Social Security Disability Insurance provides benefits to people who are considered disabled and have paid enough money into the Social Security system. The dependent family members of SSD beneficiaries, such as spouses or children, may also receive dependent Social Security benefits. Many people in Chicago do not realize that, after a divorce, a beneficiary’s ex-spouse may still be entitled to collect this type of benefit.
An SSD beneficiary’s earnings record does not have to exceed a special threshold to support ex-spouse’s benefits. If the beneficiary receives SSD benefits, the ex-spouse can also collect benefits, as long as the following conditions are met:
- The ex-spouse is at least 62 years old.

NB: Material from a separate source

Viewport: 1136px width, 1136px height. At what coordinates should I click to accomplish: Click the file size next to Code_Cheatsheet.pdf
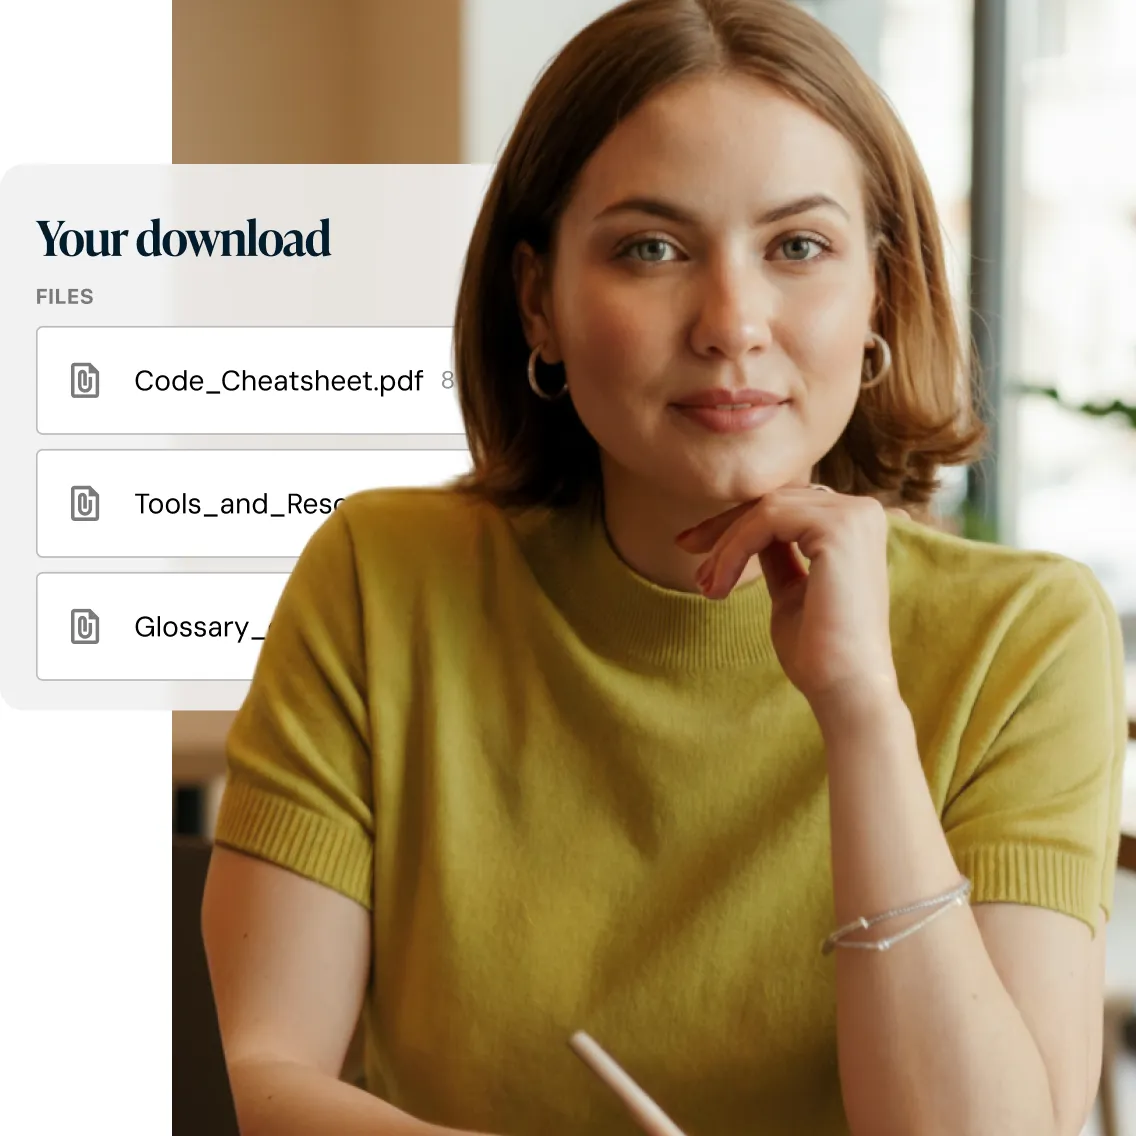click(448, 380)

- The marriage lasted more than a decade.
- The ex-spouse is not eligible to collect a larger benefit based on a personal earnings record or the earnings record of someone else.
- The ex-spouse has not remarried.
If the disabled spouse does not currently receive SSD benefits, another criterion applies. The spouses must be divorced for at least two years before the disabled spouse files the claim, or the ex-spouse cannot collect a benefit.
An ex-spouse may also qualify for a mother’s or father’s benefit if he or she cares for the beneficiary’s child. The child must suffer from a disability or be younger than age 16. If the child is older than 22 and disabled, the condition must have developed before age 22.
Factors affecting benefits
In some cases, an ex-spouse’s new marriage may not result in permanent benefit loss. If an ex-spouse marries someone else who collects benefits, such as survivors benefits, the ex-spouse’s benefit eligibility is not affected. Additionally, if an ex-spouse marries again and the marriage ends in divorce, annulment or death, the ex-spouse may be able to resume collecting benefits off the beneficiary’s earnings record.
The remarriage of the beneficiary has no impact on the ex-spouse’s benefit entitlement or award amount. Furthermore, an ex-spouse can receive benefits even if a beneficiary’s other dependents, such as a current spouse, also collect benefits. The benefit an ex-spouse receives has no effect on the benefit that the beneficiary’s current spouse or children receive, and vice versa.
Sometimes, an ex-spouse’s own work history may impact his or her benefit amount. If an ex-spouse once worked a government job that did not pay Social Security taxes, the ex-spouse’s SSD benefit is generally reduced by two-thirds of his or her monthly pension payment.
Spouse’s benefits are not awarded automatically. Ex-spouses must contact the Social Security Administration to apply. After providing proof of personal identity and the marriage, ex-spouses who qualify for benefits should receive them without further consideration.